HACKER Q&A
📣 agreement5051

How do you keep your personal servers secure?


I've found the best solution to be make the only network connection available to my servers be a VPN, with my servers not even able to initiate connections to the internet. My thought process here is that if my servers had malware on them, they could not exfiltrate any data.

What do other people here do to keep their servers secure? I'm particularly interested how people manage log collection and filtering in a way that doesn't require constant manual monitoring.


  👤 johnklos Accepted Answer ✓
There are many things, but I think they all boil down to KISS: don't download, don't install and don't run what you don't need.

Most of the compromised servers on which I've done post-mortems have had much more software than they need. Some people think that they need every last tool, gadget, extension and plugin they can find, and they don't realize how significantly it affects their security surface.

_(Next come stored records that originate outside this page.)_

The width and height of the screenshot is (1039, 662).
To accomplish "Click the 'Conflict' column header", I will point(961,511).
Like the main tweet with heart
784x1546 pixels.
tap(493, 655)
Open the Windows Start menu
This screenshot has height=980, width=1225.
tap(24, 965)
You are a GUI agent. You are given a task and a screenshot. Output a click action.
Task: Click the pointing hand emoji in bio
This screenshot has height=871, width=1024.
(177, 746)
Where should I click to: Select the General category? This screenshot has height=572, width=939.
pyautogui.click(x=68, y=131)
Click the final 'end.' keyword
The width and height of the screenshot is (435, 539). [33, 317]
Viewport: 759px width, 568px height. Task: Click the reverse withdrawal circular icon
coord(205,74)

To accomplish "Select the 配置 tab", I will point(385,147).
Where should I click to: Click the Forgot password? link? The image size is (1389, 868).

One thing that people who have security issues seem to have in common is their willingness to pipe curl / wget to a shell. If some software is asking you to do that, the software authors are already showing that they couldn't give the slightest damn about security.

A few other little things help, like: Never execute where you can write, never write where you can execute (looking at you, Wordpress - that's the reason Wordpress is the #1 phishing site hosting platform on the planet). Handle dependencies yourself and avoid scenarios where you're waiting for someone else to implement security fixes (like dependencies inside of containers). Use chroots / jails / whatever your OS offers. Only expose services to the Internet that are absolutely necessary and well vetted, and use ssh for things that don't need to be exposed to the Internet. Use unprivileged accounts to run services. If you can, avoid binaries and compile from source using documented snapshots.

Generally, just don't trust stuff on the Internet. Everything should be vetted :)

For logs, find the kinds of things that indicate attempts at nefariousness, then write a few scripts that give you some stats on the kinds of nefarious attempts made. As long as some new vulnerability doesn't come along, and as long as you don't have a bad configuration, you should be fine.


👤 aborsy
You need outgoing 80/443 to regularly update. Blocking other ports doesn’t help much, since, they could get out through 80/443.

If the incoming connection is limited to VPN, that’s as good as it gets. You have equal or less security when you login to your bank.


👤 rolph
run a localchat and pipe the log into it. bot catches keywords and alerts or reacts as scripted.

look into a remote hardware disconnect, automatically pulling the connection if it gets that bad.